Polk County District Court Judge Robert Hanson says he’s “elected to kick the door in” on the controversy surrounding his and the Iowa Supreme Court’s decisions to uphold marriage rights for same-sex couples in Iowa and the ensuing successful campaign to oust three of the state’s Supreme Court justices.
“I’m going to blast my way through it. There is no turning back for me,” Hanson said.
Social conservative groups including the Iowa Family Policy Center (now known as The Family Leader), the National Organization for Marriage, the American Family Association and Iowa for Freedom launched a major campaign in Iowa last year to remove through a retention vote three Iowa Supreme Court justices that participated in an unanimous decision finding a legislative ban on same-sex marriage to be a violation of the Iowa Constitution’s equal protection clause.
They were successful in doing so, and expectations are the remaining four justices that supported the unanimous decision in Varnum v. Brien will also face difficult retention votes in 2012 and 2016.

Robert Hanson
Hanson said he’s since accepted every invitation to talk to groups about the decision and other issues, even in the lead up to the 2010 retention election that found him on the ballot along with those three justices.
“I’m disappointed myself that a lot more of us don’t go out and talk to the public, introduce ourselves, explain who we are, make ourselves out to be human beings to those people that are going to stand in judgment of us at retention time,” Hanson said. “That’s what we can do.”
Iowa is often praised for its merit selection process in appointing judges, a system put in place in the 1960′s. Under that system, a 15-member judicial nominating commission composed of lawyers and non-lawyers recommend appointees to the governor based on quality, integrity and professional ability – rather than on political ability or connections.
The justices’ ouster marked the first time in the nearly 50-year history of the process that judges weren’t retained.
Hanson said that process showed “what happens when we take the high road” and “what staying quiet gets you as a judge: it gets you a ticket right off the bench.”
“People assume the worst about us right now,” Hanson said. “I don’t like that any better than anybody else does but that’s the truth. They accept this characterization of us as out of control, as arrogant people that are trying to hold society in the way that we think it ought to be and not giving them any say in it.”
Hanson suggested changing the way judges are retained from requiring a simple majority to a 60 percent or two-thirds vote in order to be removed, calling the current system “a crapshoot.” But he doesn’t expect that to change anytime soon.

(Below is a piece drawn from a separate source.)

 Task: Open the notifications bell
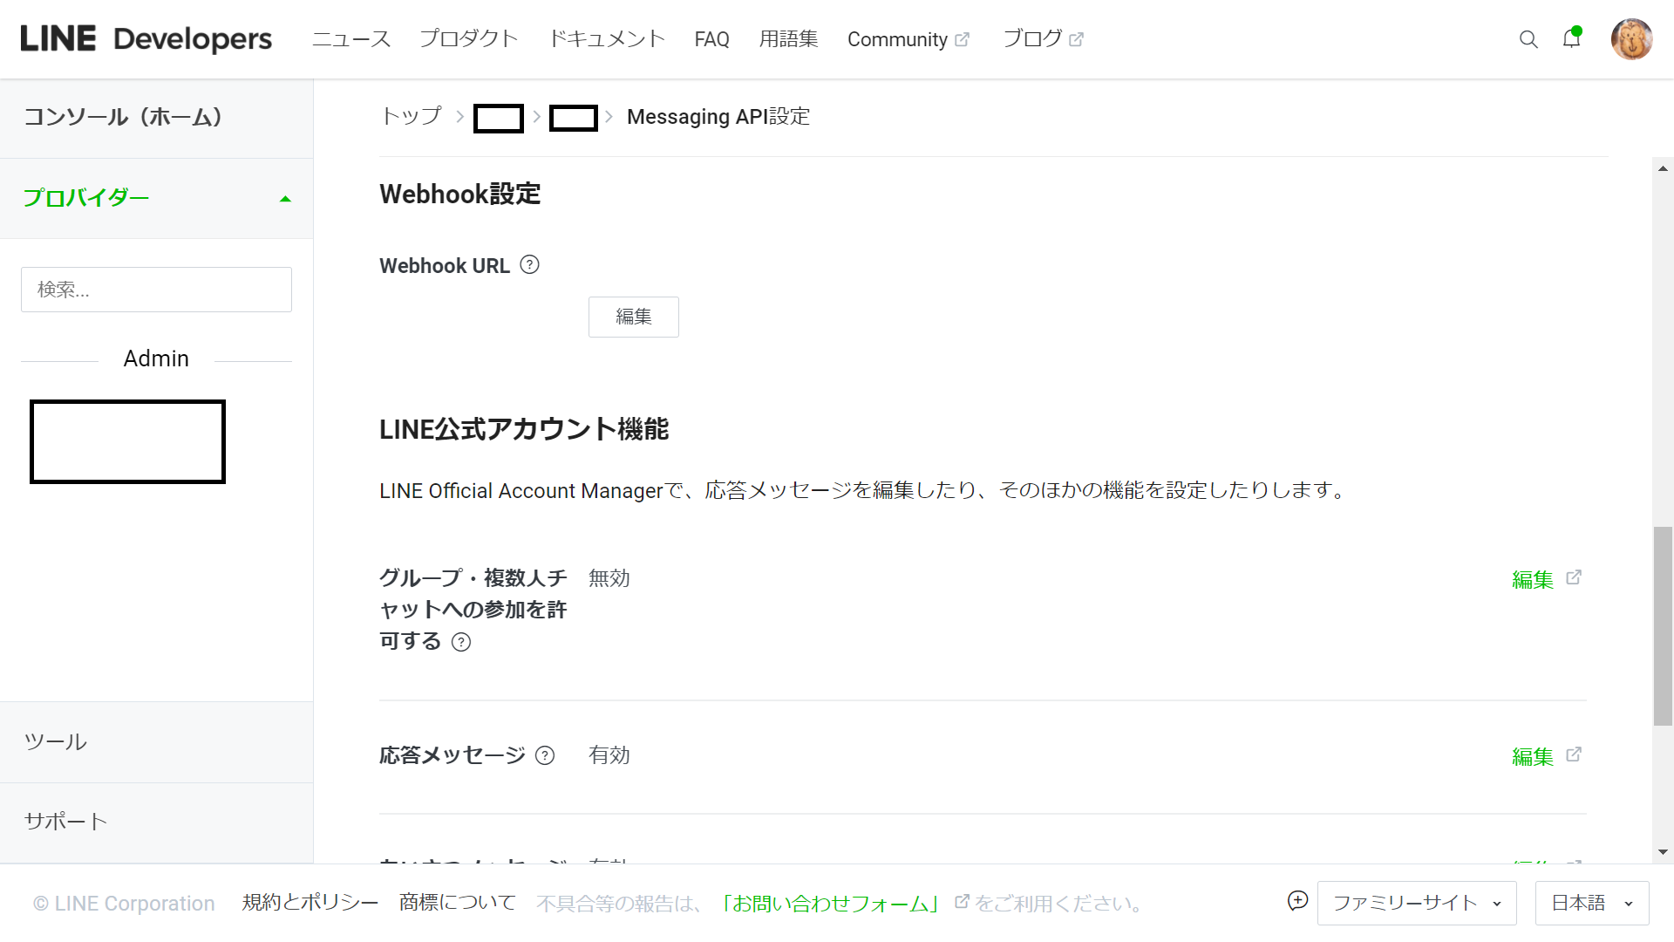[1571, 39]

“We are not politicians. We didn’t run for our positions. We don’t know how to defend ourselves in a political arena,” Hanson said. “And so we’ve got to learn how to do that. But part of it isn’t hard. Part of it is just going out and putting a face to the name.”
Hanson also said there’s an inclination to think attacks on the courts began with the Varnum decision. He said that was a catalyst, but noted the courts have been under attack for a long time. For example, he said in 2006 the Iowa Supreme Court issued an order director judges to do public outreach efforts.
“They weren’t under fire so much from the standpoint of attempts at retention elections to oust judges as it was characterized by efforts to gut the court system by robbing it of all of its financing,” Hanson said.
He also noted a recent bond to expand court space in Des Moines was soundly defeated, despite major overcrowding at current facilities. GOP presidential candidates have also gone after so-called activist judges that “violate the constitution,” Hanson said.
He believes the key to keeping the state’s system of fair and impartial courts in place is to get everything out in the open.
“The more we discuss it, the more we defuse the issue,” Hanson said. “The more people realize the fallacy, the folly of all this talk about reining in these judges and things of that nature.”
The comments were made at a series of panels held as part of an event called Defending Iowa’s Courts, held last week in Des Moines. About a dozen groups sponsored the event, including Lambda Legal, Justice not Politics, Interfaith Alliance of Iowa, One Iowa and the American Civil Liberties Union of Iowa.
The panelists discussed legislative attacks against Iowa’s courts following the Varnum v. Brien decision; how those attacks threaten judges’ ability to rule fairly and impartially; and how to engage communities to defend the state’s current court system.